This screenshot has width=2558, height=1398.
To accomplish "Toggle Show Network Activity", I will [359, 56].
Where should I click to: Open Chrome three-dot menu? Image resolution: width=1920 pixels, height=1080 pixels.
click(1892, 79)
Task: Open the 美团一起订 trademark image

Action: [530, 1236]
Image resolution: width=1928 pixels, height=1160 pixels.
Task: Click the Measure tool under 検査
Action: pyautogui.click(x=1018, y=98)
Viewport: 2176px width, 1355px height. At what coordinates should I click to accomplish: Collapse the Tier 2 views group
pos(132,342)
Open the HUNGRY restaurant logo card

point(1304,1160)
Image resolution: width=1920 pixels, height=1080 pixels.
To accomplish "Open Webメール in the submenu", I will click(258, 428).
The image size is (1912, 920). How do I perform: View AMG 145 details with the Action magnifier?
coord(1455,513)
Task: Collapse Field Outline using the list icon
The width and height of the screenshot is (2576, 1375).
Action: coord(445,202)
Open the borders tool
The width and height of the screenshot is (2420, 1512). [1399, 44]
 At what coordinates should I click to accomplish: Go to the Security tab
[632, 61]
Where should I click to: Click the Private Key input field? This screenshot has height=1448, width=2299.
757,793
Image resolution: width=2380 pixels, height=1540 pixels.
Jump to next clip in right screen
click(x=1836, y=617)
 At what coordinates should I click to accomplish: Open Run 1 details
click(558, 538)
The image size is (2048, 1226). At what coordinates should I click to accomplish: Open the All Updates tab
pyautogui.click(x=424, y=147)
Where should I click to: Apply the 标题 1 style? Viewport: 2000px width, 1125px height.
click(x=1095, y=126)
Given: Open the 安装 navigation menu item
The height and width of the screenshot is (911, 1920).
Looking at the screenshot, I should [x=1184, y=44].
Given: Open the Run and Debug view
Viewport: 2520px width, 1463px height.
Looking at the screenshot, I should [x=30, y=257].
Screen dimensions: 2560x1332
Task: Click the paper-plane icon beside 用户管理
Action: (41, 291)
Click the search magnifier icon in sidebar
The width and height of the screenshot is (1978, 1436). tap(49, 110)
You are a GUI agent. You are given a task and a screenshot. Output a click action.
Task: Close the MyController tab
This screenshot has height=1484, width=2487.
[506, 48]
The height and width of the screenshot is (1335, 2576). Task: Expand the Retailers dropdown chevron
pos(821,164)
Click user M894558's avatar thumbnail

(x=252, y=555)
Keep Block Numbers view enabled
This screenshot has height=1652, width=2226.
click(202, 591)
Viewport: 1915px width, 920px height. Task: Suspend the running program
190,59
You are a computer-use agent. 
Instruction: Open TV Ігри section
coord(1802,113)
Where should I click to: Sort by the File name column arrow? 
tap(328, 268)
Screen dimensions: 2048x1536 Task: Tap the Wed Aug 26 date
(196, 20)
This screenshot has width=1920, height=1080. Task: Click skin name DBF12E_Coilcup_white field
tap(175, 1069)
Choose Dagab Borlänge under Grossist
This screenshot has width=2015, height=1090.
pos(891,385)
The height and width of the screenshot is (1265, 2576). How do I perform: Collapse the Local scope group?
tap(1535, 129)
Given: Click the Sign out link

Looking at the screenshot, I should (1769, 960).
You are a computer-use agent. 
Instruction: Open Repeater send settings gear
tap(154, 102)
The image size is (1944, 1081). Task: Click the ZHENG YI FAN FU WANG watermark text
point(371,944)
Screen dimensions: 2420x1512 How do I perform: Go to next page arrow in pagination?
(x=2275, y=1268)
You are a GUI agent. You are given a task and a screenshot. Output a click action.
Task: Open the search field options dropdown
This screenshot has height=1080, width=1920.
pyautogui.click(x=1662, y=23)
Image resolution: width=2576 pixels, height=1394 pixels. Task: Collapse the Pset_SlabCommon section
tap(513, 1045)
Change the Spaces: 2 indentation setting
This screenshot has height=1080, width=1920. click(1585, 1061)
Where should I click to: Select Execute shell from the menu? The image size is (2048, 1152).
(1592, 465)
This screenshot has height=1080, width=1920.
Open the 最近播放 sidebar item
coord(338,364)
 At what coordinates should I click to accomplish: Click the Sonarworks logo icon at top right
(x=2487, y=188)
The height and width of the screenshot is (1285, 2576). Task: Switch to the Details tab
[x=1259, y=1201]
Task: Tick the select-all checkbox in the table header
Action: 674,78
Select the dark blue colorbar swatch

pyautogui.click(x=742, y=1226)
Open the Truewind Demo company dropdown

■ ■ ■ ■ ■

YOUR INSTRUCTIONS:
Word for word, write out all of the entries.

WRITTEN RESPONSE:
This screenshot has width=2558, height=1398.
To accomplish "Toggle Show Network Activity", I will [359, 56].
Where should I click to: Open Chrome three-dot menu? Image resolution: width=1920 pixels, height=1080 pixels.
click(1892, 79)
Task: Open the 美团一起订 trademark image

Action: [530, 1236]
Image resolution: width=1928 pixels, height=1160 pixels.
Task: Click the Measure tool under 検査
Action: pyautogui.click(x=1018, y=98)
Viewport: 2176px width, 1355px height. At what coordinates should I click to accomplish: Collapse the Tier 2 views group
pos(132,342)
Open the HUNGRY restaurant logo card

point(1304,1160)
Image resolution: width=1920 pixels, height=1080 pixels.
To accomplish "Open Webメール in the submenu", I will click(258, 428).
The image size is (1912, 920). How do I perform: View AMG 145 details with the Action magnifier?
coord(1455,513)
Task: Collapse Field Outline using the list icon
The width and height of the screenshot is (2576, 1375).
Action: coord(445,202)
Open the borders tool
The width and height of the screenshot is (2420, 1512). [1399, 44]
 At what coordinates should I click to accomplish: Go to the Security tab
[632, 61]
Where should I click to: Click the Private Key input field? This screenshot has height=1448, width=2299.
757,793
Image resolution: width=2380 pixels, height=1540 pixels.
Jump to next clip in right screen
click(x=1836, y=617)
 At what coordinates should I click to accomplish: Open Run 1 details
click(558, 538)
The image size is (2048, 1226). At what coordinates should I click to accomplish: Open the All Updates tab
pyautogui.click(x=424, y=147)
Where should I click to: Apply the 标题 1 style? Viewport: 2000px width, 1125px height.
click(x=1095, y=126)
Given: Open the 安装 navigation menu item
The height and width of the screenshot is (911, 1920).
Looking at the screenshot, I should [x=1184, y=44].
Given: Open the Run and Debug view
Viewport: 2520px width, 1463px height.
Looking at the screenshot, I should [x=30, y=257].
Screen dimensions: 2560x1332
Task: Click the paper-plane icon beside 用户管理
Action: (41, 291)
Click the search magnifier icon in sidebar
The width and height of the screenshot is (1978, 1436). tap(49, 110)
You are a GUI agent. You are given a task and a screenshot. Output a click action.
Task: Close the MyController tab
This screenshot has height=1484, width=2487.
[506, 48]
The height and width of the screenshot is (1335, 2576). Task: Expand the Retailers dropdown chevron
pos(821,164)
Click user M894558's avatar thumbnail

(x=252, y=555)
Keep Block Numbers view enabled
This screenshot has height=1652, width=2226.
click(202, 591)
Viewport: 1915px width, 920px height. Task: Suspend the running program
190,59
You are a computer-use agent. 
Instruction: Open TV Ігри section
coord(1802,113)
Where should I click to: Sort by the File name column arrow? 
tap(328, 268)
Screen dimensions: 2048x1536 Task: Tap the Wed Aug 26 date
(196, 20)
This screenshot has width=1920, height=1080. Task: Click skin name DBF12E_Coilcup_white field
tap(175, 1069)
Choose Dagab Borlänge under Grossist
This screenshot has width=2015, height=1090.
pos(891,385)
The height and width of the screenshot is (1265, 2576). How do I perform: Collapse the Local scope group?
tap(1535, 129)
Given: Click the Sign out link

Looking at the screenshot, I should (1769, 960).
You are a computer-use agent. 
Instruction: Open Repeater send settings gear
tap(154, 102)
The image size is (1944, 1081). Task: Click the ZHENG YI FAN FU WANG watermark text
point(371,944)
Screen dimensions: 2420x1512 How do I perform: Go to next page arrow in pagination?
(x=2275, y=1268)
You are a GUI agent. You are given a task and a screenshot. Output a click action.
Task: Open the search field options dropdown
This screenshot has height=1080, width=1920.
pyautogui.click(x=1662, y=23)
Image resolution: width=2576 pixels, height=1394 pixels. Task: Collapse the Pset_SlabCommon section
tap(513, 1045)
Change the Spaces: 2 indentation setting
This screenshot has height=1080, width=1920. click(1585, 1061)
Where should I click to: Select Execute shell from the menu? The image size is (2048, 1152).
(1592, 465)
This screenshot has height=1080, width=1920.
Open the 最近播放 sidebar item
coord(338,364)
 At what coordinates should I click to accomplish: Click the Sonarworks logo icon at top right
(x=2487, y=188)
The height and width of the screenshot is (1285, 2576). Task: Switch to the Details tab
[x=1259, y=1201]
Task: Tick the select-all checkbox in the table header
Action: 674,78
Select the dark blue colorbar swatch

pyautogui.click(x=742, y=1226)
Open the Truewind Demo company dropdown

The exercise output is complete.